| EXTRACT |
---

Sir Bernard is a thinking scientist. He ranges over the social and moral problems raised by science: the social conditions of research, the moral problems of its results. To me, this is the most impressive of all these interviews. The most moving is that of Dame Cecily Saunders, the founder of the hospice movement, which enables the terminally ill not merely, she insists, to die with dignity, but to live with dignity till they die: a saint with the engaging human quality of always falling in love with Poles. Why so? asks Mr Attallah. ‘I haven’t the faintest idea,’ she replies. ‘It just happens.’ This endears her to me. I love Poles.

---

| PROVIDED MATERIAL |
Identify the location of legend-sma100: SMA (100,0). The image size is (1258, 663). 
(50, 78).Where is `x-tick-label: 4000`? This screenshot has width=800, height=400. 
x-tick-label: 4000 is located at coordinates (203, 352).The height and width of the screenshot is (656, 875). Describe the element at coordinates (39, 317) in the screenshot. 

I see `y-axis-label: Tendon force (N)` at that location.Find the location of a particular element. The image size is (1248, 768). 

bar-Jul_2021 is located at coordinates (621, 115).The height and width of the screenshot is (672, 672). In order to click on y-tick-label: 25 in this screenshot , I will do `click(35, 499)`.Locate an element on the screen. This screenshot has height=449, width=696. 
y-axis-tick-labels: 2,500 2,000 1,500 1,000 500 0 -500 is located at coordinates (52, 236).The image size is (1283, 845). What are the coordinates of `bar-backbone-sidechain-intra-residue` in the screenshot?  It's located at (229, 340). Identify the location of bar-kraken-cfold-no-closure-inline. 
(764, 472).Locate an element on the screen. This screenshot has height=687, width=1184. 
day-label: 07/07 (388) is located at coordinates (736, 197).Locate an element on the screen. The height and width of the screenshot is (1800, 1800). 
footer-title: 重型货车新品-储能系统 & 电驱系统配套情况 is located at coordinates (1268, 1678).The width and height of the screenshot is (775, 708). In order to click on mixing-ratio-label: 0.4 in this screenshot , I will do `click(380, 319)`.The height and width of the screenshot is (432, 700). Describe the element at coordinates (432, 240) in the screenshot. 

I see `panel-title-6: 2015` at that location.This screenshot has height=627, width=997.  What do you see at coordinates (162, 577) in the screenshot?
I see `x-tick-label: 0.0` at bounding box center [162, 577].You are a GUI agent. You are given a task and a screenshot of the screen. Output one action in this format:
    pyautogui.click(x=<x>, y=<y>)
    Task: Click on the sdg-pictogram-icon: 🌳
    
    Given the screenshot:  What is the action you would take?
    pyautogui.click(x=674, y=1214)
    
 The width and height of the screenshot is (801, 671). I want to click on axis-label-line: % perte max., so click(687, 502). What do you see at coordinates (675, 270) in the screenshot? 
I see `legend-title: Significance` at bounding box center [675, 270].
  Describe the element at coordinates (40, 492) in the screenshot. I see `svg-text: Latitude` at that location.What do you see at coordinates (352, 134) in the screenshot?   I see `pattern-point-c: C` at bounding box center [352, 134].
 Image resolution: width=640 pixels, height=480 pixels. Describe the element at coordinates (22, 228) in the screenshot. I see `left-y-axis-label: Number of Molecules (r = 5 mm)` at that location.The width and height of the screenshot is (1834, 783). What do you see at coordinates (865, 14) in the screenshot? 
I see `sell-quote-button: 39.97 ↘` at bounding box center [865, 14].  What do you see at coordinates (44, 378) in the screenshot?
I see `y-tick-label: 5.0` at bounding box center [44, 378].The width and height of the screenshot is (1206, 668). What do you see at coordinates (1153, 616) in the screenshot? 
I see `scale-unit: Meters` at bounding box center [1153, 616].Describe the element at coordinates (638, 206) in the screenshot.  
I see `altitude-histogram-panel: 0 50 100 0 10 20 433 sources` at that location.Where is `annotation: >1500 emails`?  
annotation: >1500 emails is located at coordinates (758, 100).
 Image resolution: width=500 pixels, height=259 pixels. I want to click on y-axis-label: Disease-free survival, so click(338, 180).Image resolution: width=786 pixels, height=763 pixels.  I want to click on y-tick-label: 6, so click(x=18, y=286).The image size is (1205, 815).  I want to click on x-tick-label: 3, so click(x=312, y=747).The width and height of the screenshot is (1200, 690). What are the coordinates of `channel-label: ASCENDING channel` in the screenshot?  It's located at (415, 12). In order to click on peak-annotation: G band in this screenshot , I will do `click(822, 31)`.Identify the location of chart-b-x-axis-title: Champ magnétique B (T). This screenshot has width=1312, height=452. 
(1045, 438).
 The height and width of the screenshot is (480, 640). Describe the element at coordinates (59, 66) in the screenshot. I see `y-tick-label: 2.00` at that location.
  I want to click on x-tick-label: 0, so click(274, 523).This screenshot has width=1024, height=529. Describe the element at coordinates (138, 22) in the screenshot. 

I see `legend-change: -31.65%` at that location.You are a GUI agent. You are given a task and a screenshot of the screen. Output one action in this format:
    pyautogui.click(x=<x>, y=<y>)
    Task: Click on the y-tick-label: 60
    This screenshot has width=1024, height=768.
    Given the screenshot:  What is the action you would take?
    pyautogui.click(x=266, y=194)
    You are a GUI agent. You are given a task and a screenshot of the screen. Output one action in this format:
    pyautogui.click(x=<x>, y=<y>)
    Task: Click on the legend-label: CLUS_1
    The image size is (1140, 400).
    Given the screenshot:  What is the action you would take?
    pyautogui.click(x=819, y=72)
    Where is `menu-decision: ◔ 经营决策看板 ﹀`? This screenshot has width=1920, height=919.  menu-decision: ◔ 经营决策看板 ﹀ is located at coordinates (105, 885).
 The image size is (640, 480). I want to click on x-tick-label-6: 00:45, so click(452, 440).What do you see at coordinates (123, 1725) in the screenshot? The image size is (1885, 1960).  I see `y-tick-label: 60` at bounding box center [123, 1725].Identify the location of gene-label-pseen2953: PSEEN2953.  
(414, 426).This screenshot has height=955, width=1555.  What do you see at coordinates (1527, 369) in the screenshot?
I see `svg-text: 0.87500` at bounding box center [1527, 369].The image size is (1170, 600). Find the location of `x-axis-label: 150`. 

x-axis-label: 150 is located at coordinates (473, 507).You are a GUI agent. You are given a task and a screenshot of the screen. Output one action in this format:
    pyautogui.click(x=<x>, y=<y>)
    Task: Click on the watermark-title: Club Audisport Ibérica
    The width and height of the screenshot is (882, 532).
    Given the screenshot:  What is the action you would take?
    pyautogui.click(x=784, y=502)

---

| PROBLEM DETAILS |
Please say whether each statement agrees with the review of the interviews, answering yes or no and quoting the words of the review that decide it. (a) Dame Cecily Saunders founded the hospice movement. (b) The writer finds Sir Bernard's interview the most moving one. (c) Dame Cecily Saunders gives a reason for always falling in love with Poles. Work from the review alone and leave the material aside.

| RESULT FOR THIS EXERCISE |
(a) Yes: "Dame Cecily Saunders, the founder of the hospice movement"
(b) No: "The most moving is that of Dame Cecily Saunders"
(c) No: "I haven’t the faintest idea"